Mr Peddie did in fact commence employment on the 29th of January and attended the CJ Global Tech offices and performed work at the direction of Mr Derry over the next couple of days. Just three days later, on 31 January 2024 Mr Peddie was called into Mr Derry’s office and directed to cease work CJ Global Tech. Two weeks later on 15 February 2024 Mr Peddie’s employment was terminated via email which contained the following excerpt: 

The simple answer is that the offer for employment we made previously for you prior to xmas is not going to work…

So what this means now is that going forward we don’t have a position for you to fill…

I do wish you all the best in your endeavours, I think to be honest you would be well suited in a very large development group like a bank or somewhere with a team of structured developers and a lighter and more defined workload.

What was the Fair Work Commission required to determine?

As this was a jurisdictional objection to a General Protections application Commissioner Crawford was required to deal with the employer’s objection before the matter could proceed to a conciliation or eventually be heard in the Federal Court. 

As such there were two legal questions Commissioner Crawford was required to answer, including: 

  1. Whether Mr Peddie was an employee of CJ Global Tech; and  
  2. If so, whether Mr Peddie had been dismissed within the meaning of section 386 of the Fair Work Act.

Relevantly section 386(1) of the FW Act provides that a person has been dismissed if:

  1.  the person’s employment with his or her employer has been terminated on the employer’s initiative; or
  2.  the person has resigned from his or her employment, but was forced to do so because of conduct, or a course of conduct, engaged in by his or her employer.

CJ Global Tech’s Argument

It was CJ Global Tech’s primary argument that Mr Peddie had never actually commenced  employment  as  he  did  not  provide  CJ  Global  Tech  with information to verify his identity and other onboarding information that was required for him to be entered as an employee into its accounting systems. 

Conclusion 

This argument was rejected by Commissioner Crawford who ultimately found that Mr Peddie had commenced employment on 29 January 2024 pursuant to the terms of the Contract.
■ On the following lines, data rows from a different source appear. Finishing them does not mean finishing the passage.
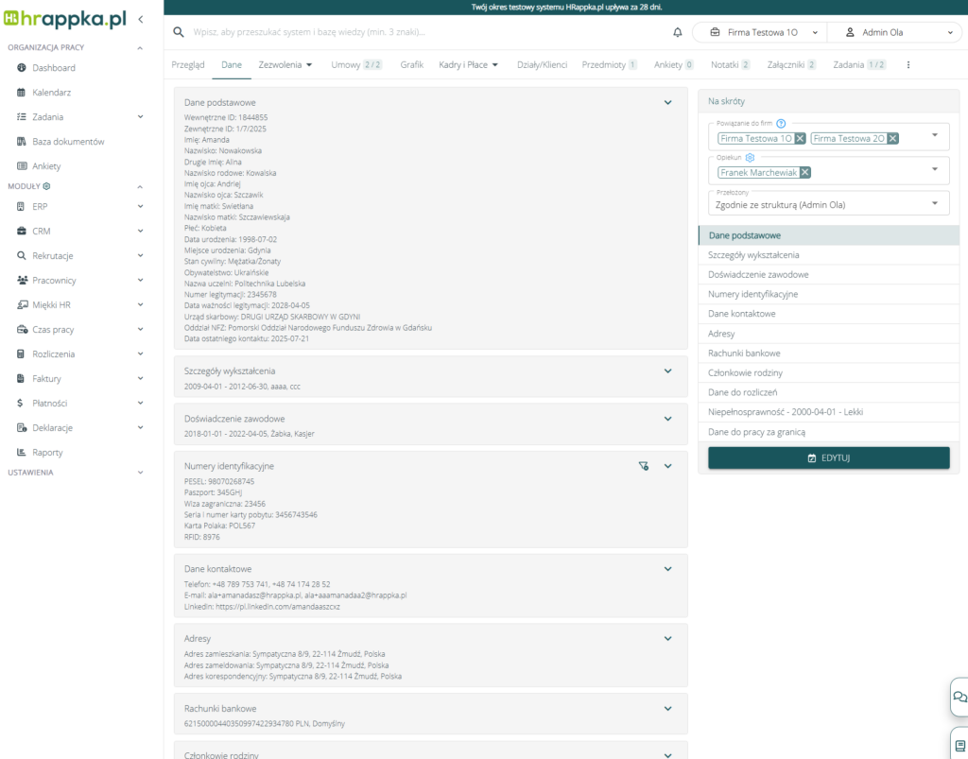This screenshot has width=968, height=759.
Task: Collapse the sidebar with the arrow icon
Action: (141, 19)
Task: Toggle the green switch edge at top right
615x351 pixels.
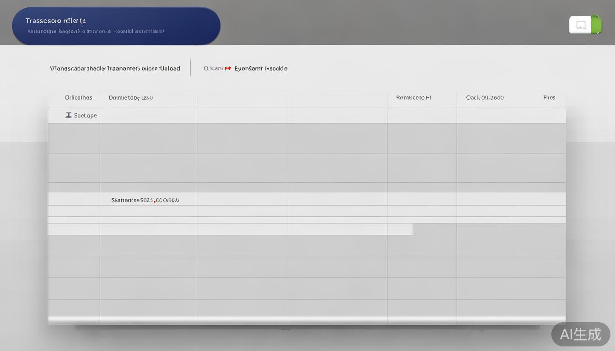Action: point(596,25)
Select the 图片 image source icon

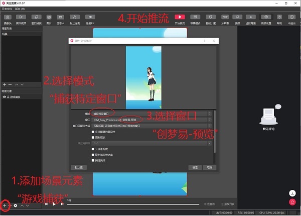(x=49, y=19)
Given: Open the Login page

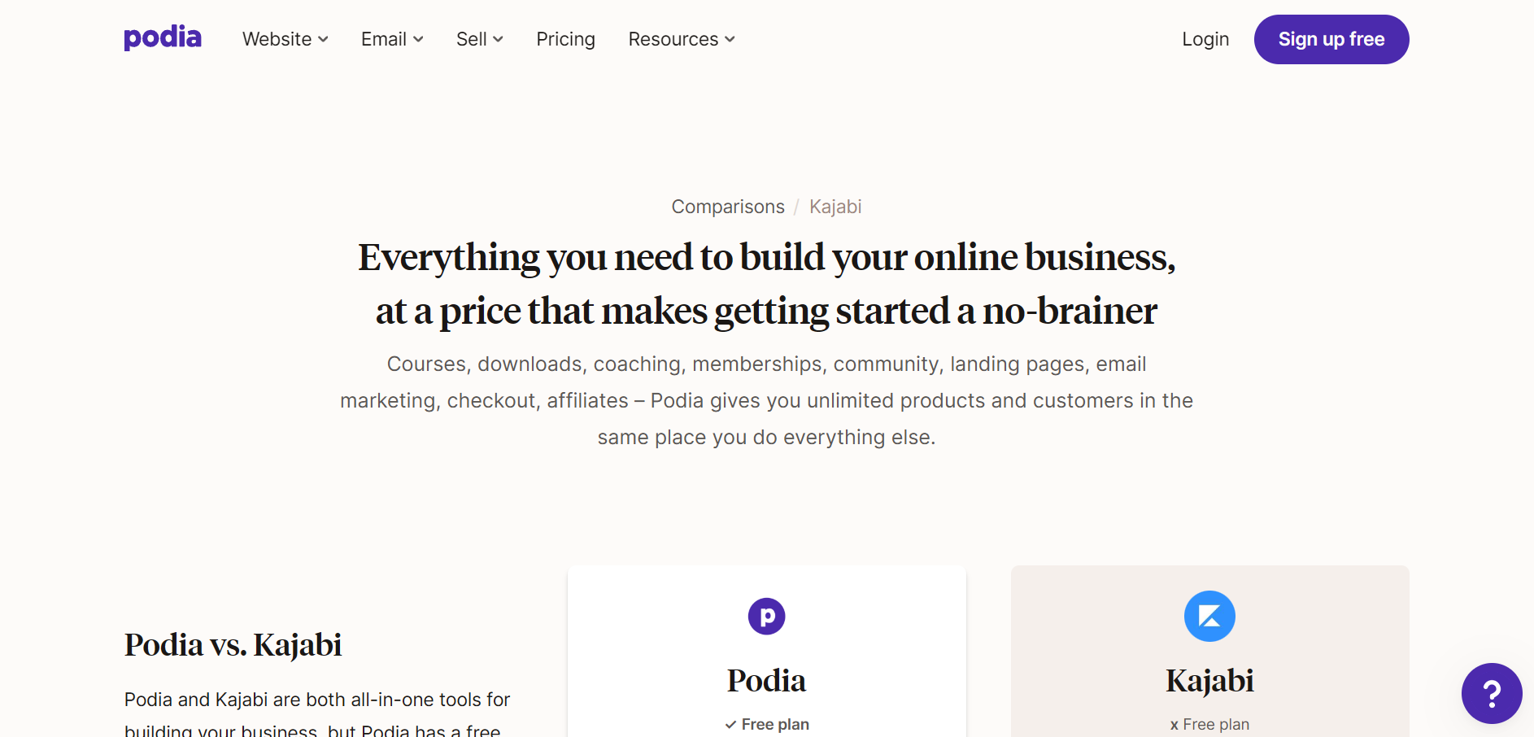Looking at the screenshot, I should (1205, 39).
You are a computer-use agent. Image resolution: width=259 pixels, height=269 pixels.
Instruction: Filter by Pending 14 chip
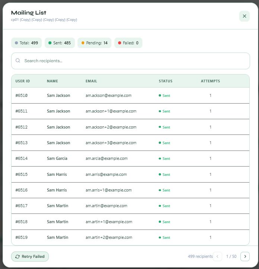tap(94, 43)
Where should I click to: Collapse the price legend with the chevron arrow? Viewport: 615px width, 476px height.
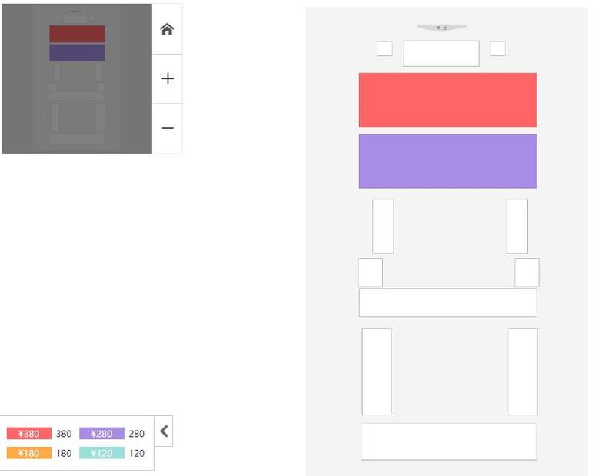click(x=164, y=431)
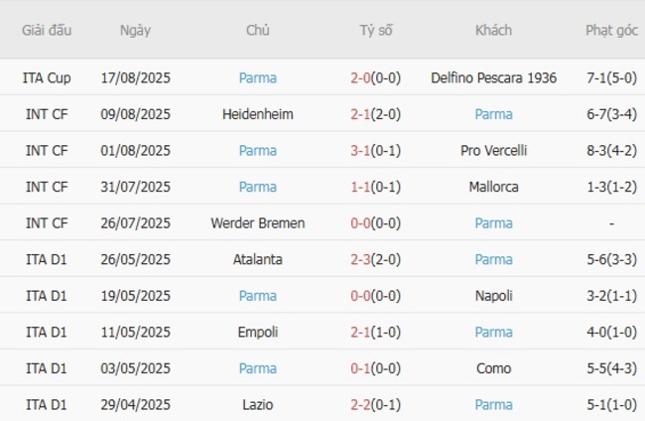The image size is (645, 421).
Task: Click the Pro Vercelli team name
Action: coord(493,151)
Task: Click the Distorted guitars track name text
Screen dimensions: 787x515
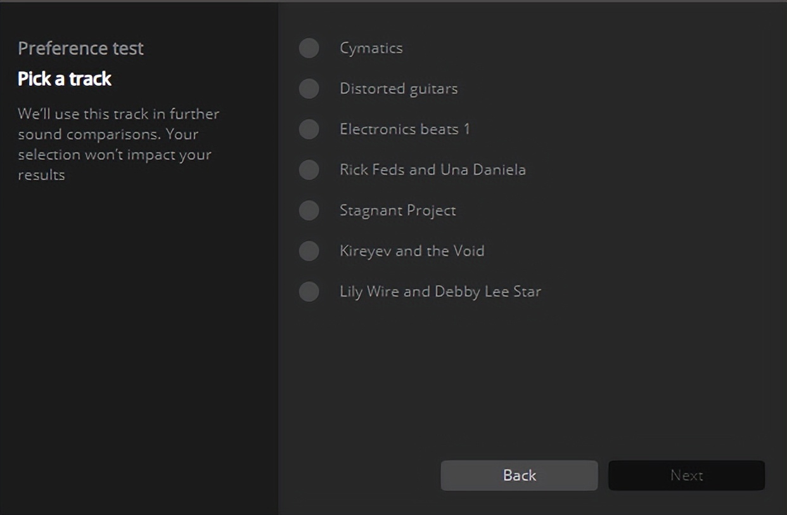Action: click(x=399, y=89)
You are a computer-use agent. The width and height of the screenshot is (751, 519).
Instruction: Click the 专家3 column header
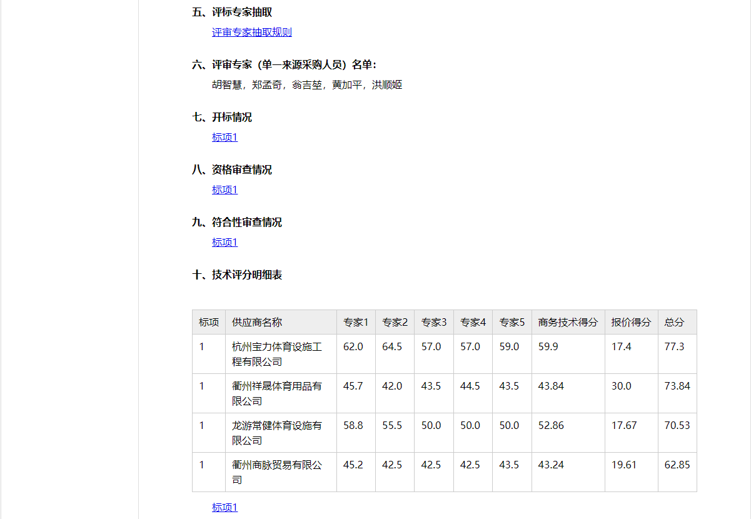pos(434,323)
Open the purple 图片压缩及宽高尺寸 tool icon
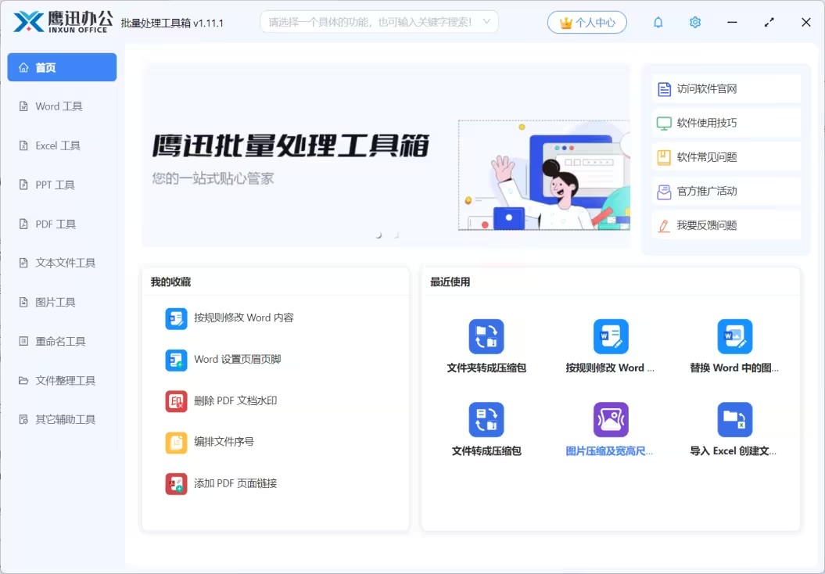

Commissioner Crawford highlighted that the parties had reached an agreement that Mr Peddie would commence employment on 29 January 2024, and he did in fact attend CJ Global Tech’s offices and began to perform work for CJ Global Tech. Commissioner Crawford also highlighted that the absence of onboarding paperwork cannot have the legal effect of meaning the employment did not commence in accordance with the clear terms of the Contract, especially when the employee had commenced attending the workplace to perform duties, including onboarding training. 

In answer to the second question, Commissioner Crawford found that the email sent to Mr Peddie on 15 February 2024 confirmed that his employment with CJ Global Tech had ended as there was no work for him to perform in his current role and that no alternative role had been identified for Mr Peddie. . 

As Mr Peddie was found to have been an employee and that he had ultimately been dismissed from his employment, Commissioner Crawford dismissed the jurisdictional objection and allowed Mr Peddie to pursue his claim. 

Whilst Commissioner Crawford acknowledged that Mr Peddie’s failure to provide the required onboarding information was a substantial practical problem for CJ Global Tech which if continued, could likely justify the dismissal of Mr Peddie. However Commissioner Crawford noted that that situation would constitute an employee refusing to comply with a lawful and reasonable direction from their employer which would result in disciplinary action; it would not have the legal effect of meaning the employment never commenced. 

Lesson for Employers 

There are many reasons why it is important to ascertain an employee’s correct start date in employment law, including in determining an employee’s right to access certain entitlements (such as long service leave, parental leave or casual conversion) or in determining whether the employee has completed the minimum employment period and is protected from unfair dismissal. 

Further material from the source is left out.